Once a young Airman attempting to settle down with her husband in their first home in military base-housing, Tinsley admitted they overextended themselves and went into debt buying furniture — “something people don’t realize a lot of military go through when they’re low ranking,” she said.
After finding out she was pregnant with her second child around the same time her husband would set out on a year-long deployment, Tinsley admitted that at the time, she was “going through some mental health stuff” and when the holiday season approached, putting up a Christmas tree and decorations was the last thing on her mind.
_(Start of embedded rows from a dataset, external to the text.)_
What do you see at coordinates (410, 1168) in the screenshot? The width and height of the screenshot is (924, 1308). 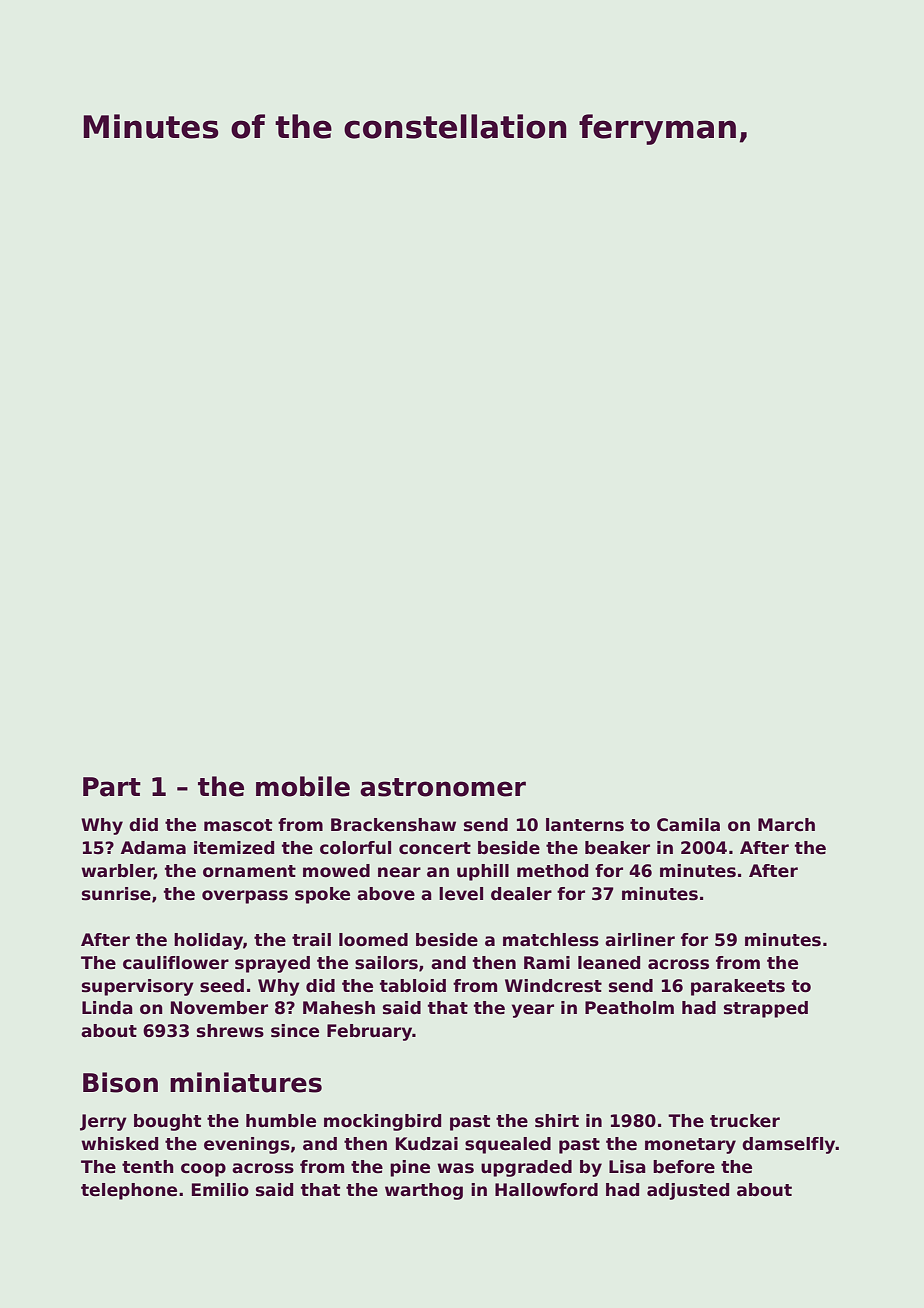 I see `pine` at bounding box center [410, 1168].
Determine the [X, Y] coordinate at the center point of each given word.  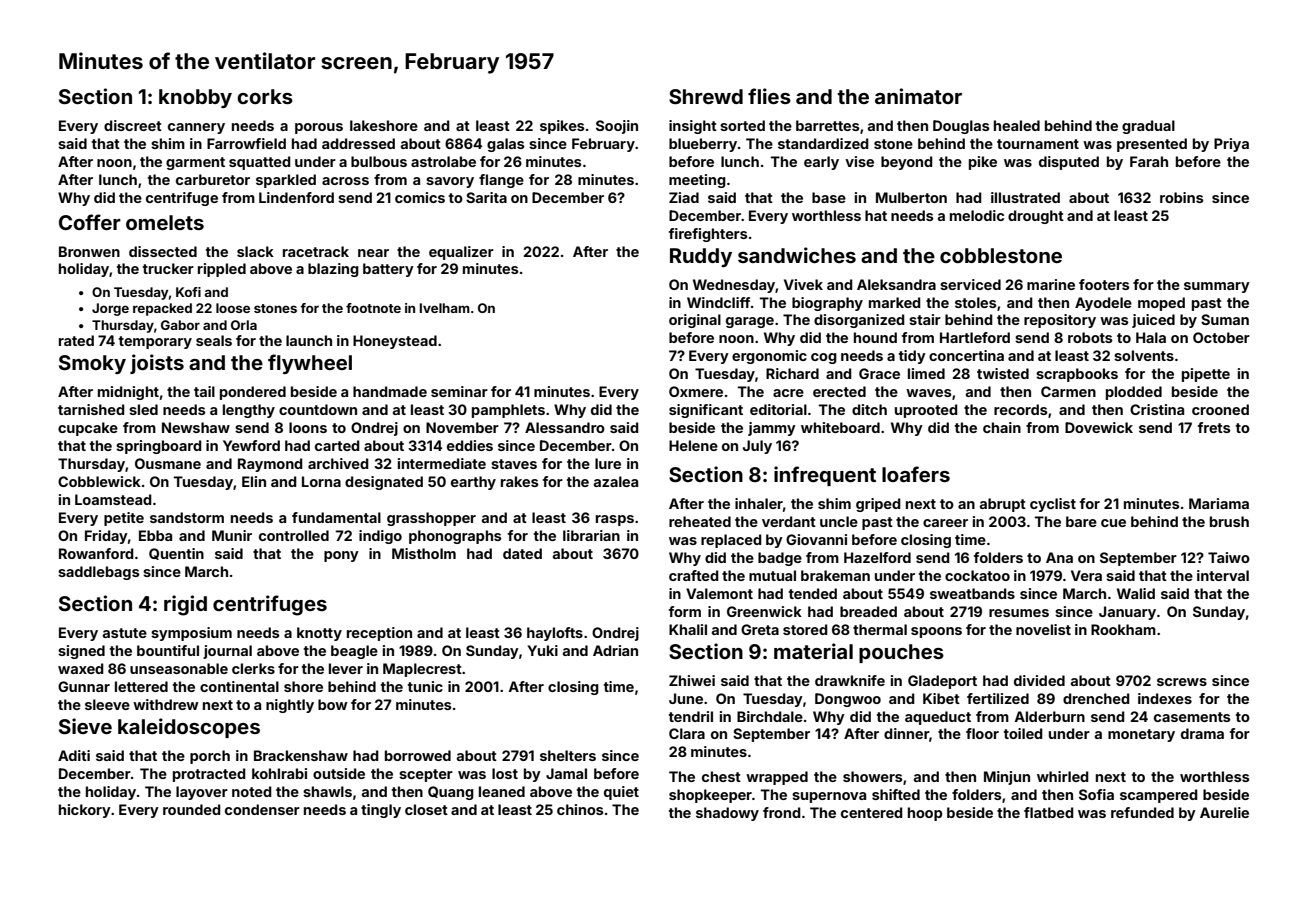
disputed [1069, 163]
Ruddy [701, 257]
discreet [133, 125]
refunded [1142, 812]
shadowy [727, 814]
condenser [262, 809]
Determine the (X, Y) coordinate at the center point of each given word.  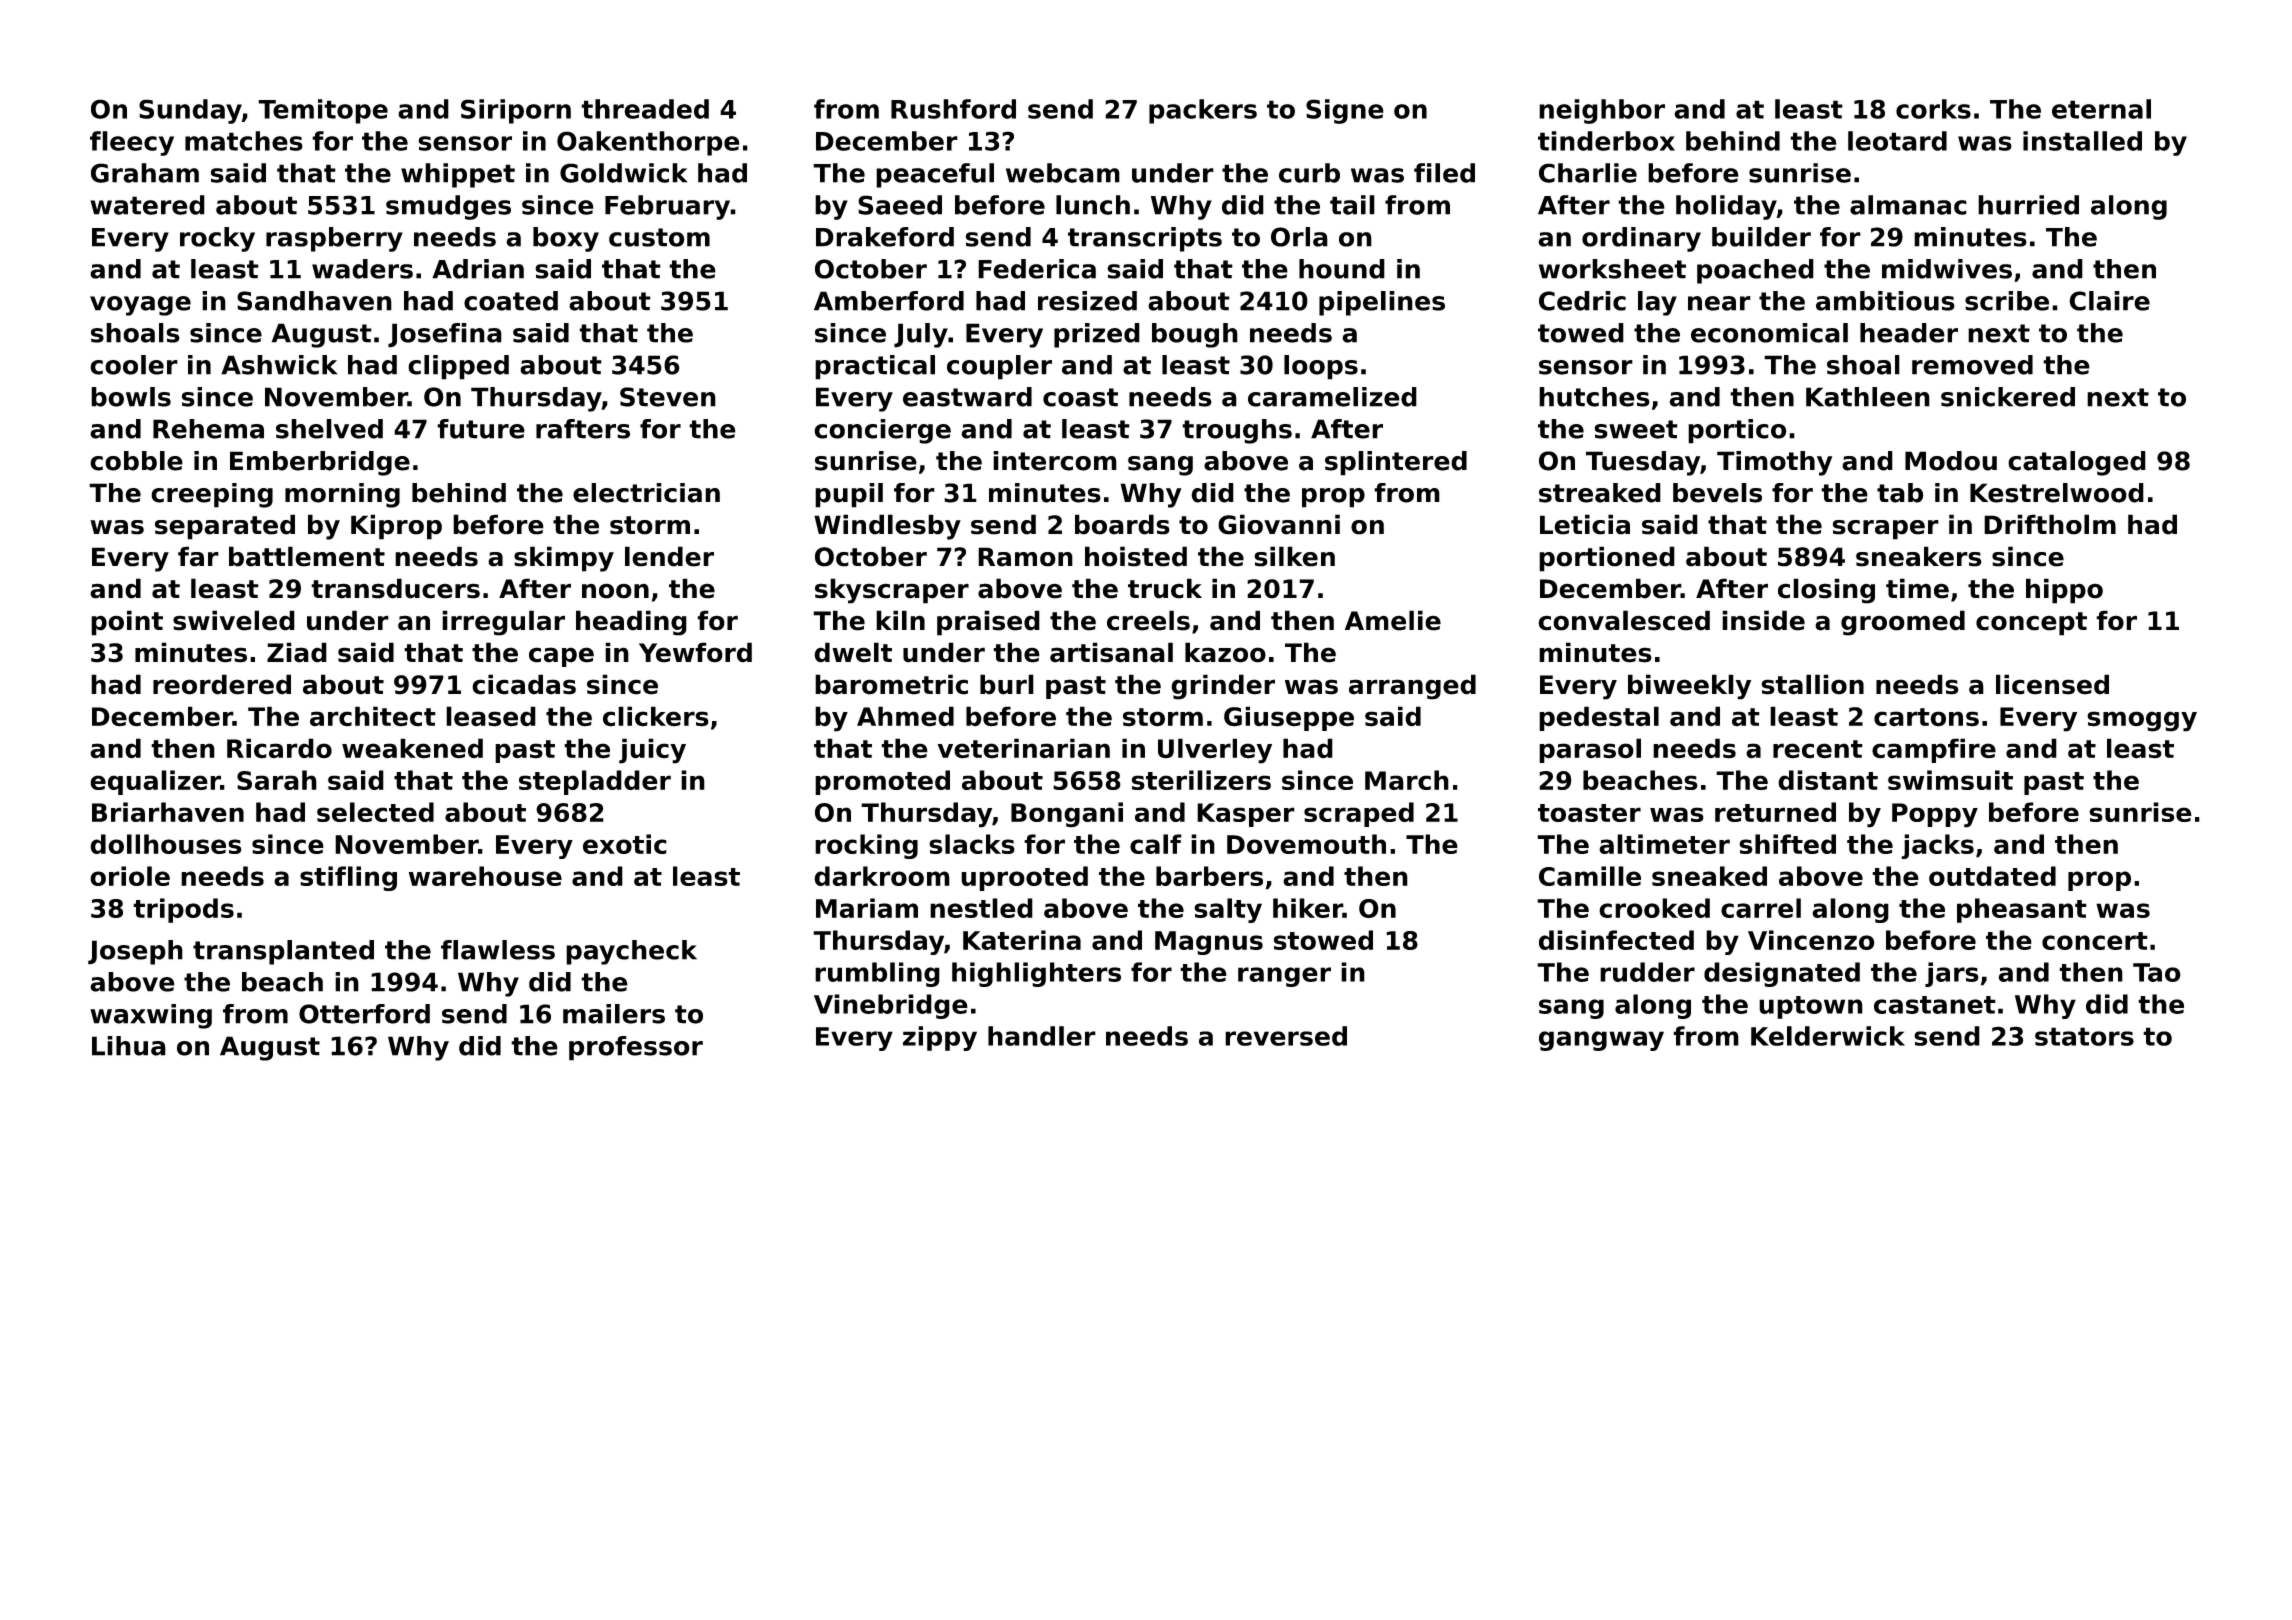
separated (225, 527)
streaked (1600, 493)
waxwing (151, 1016)
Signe (1345, 111)
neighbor (1602, 111)
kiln (900, 620)
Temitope (323, 111)
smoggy (2142, 721)
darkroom (882, 876)
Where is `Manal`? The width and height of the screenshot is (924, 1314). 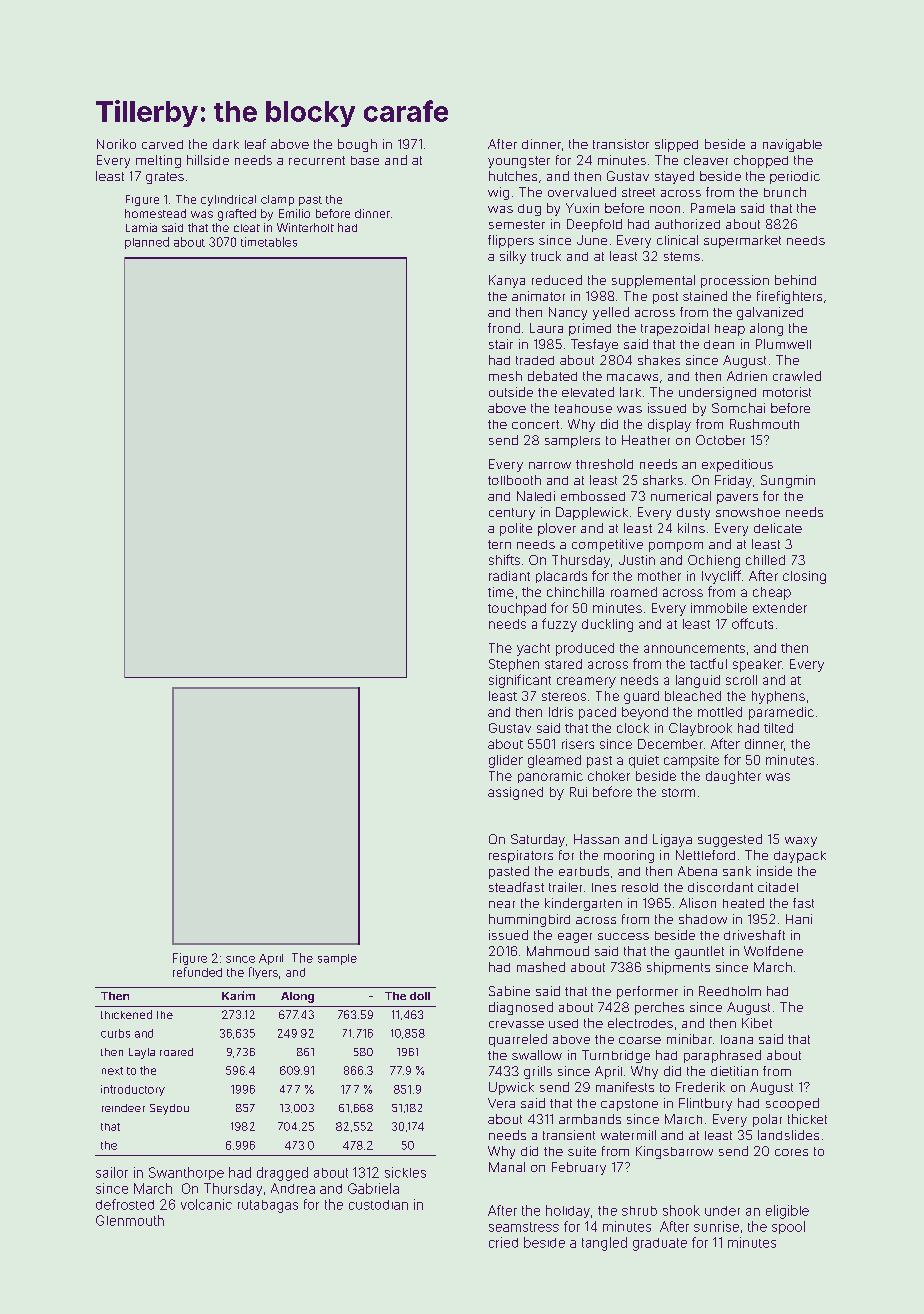 Manal is located at coordinates (507, 1167).
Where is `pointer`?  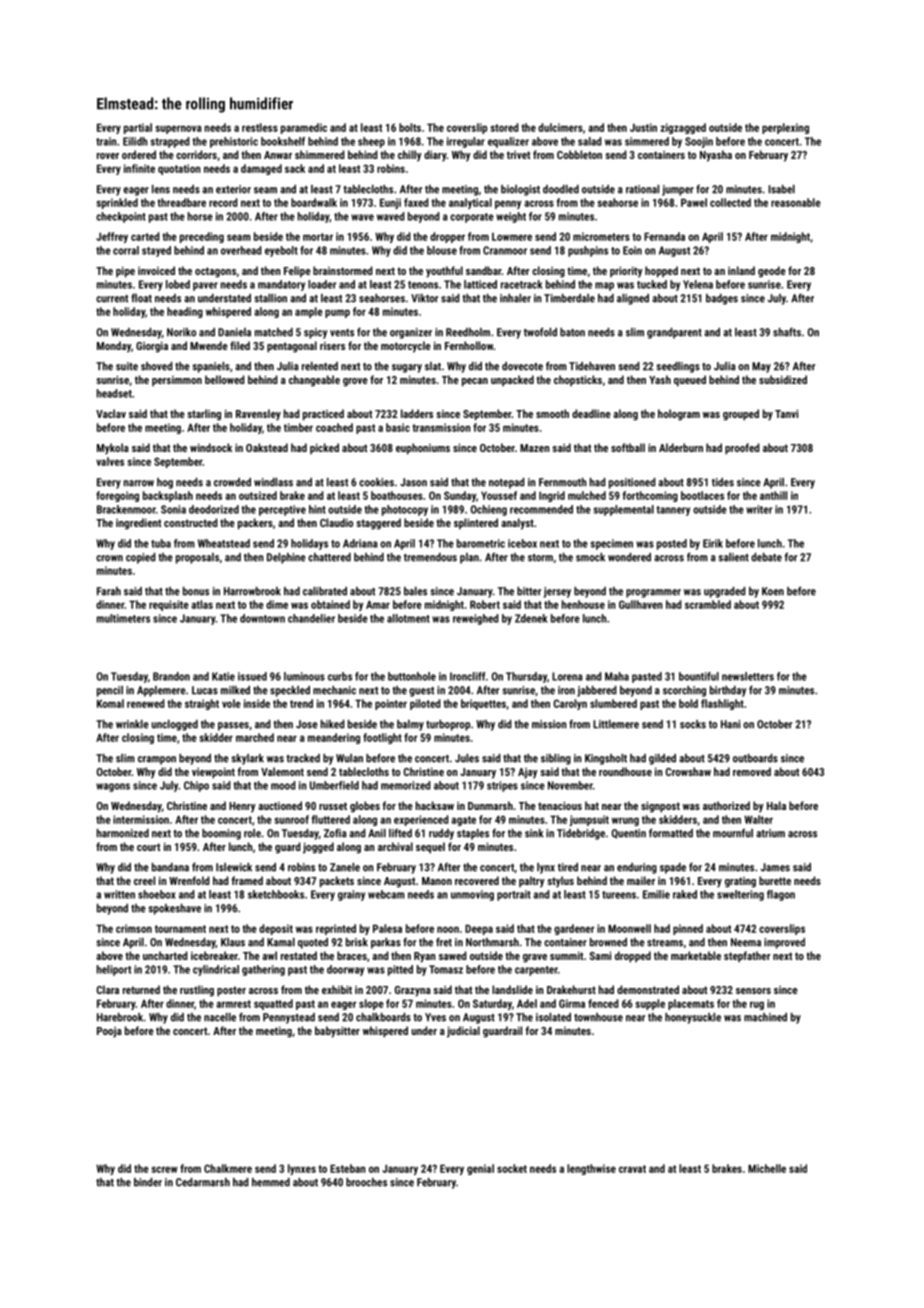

That’s until she found solace through the arts.
“I started going back to what I originally found as a hobby…thrifting for furniture and this thing called ‘curb-alert,'” she said. “I started picking up old furniture left on the curb in between [other military family] moves and re-purposing it for myself.”
Grown from and still funded by grassroots social media groups, Tinsley said Dec’ the Deployment and Homefront Room Revival are filling a resource gap some may not have realized existed — the feat has earned her Air Force-wide recognition as 2019’s Armed Forces Insurance Air Force Spouse of the Year.
Tinsley referenced one referral that read: If you guys can’t do this for me, do you know of any other organizations that may be able to help me get my stuff out of the garage?
“There are none. That doesn’t exist,” she said. “So I think this is also changing the tone in the way that support services are viewed.”
Bringing together a team to decorate homes while inviting others in for DIY projects at the organization’s studio at Seymore Johnson, Tinsley said during the holidays, or times of tradition, the group also offers a sense of kinship when life’s circumstances can make someone feel isolated.
“It’s a vehicle to drive human connections and community together…it’s an innovative tool to drive in-person connections,” she said.
While Tinsley expects to close out holiday referrals and choose the families in Hampton who’ll benefit by Friday, she also said “it wouldn’t hurt” for people to send in their submissions up to the days before Christmas.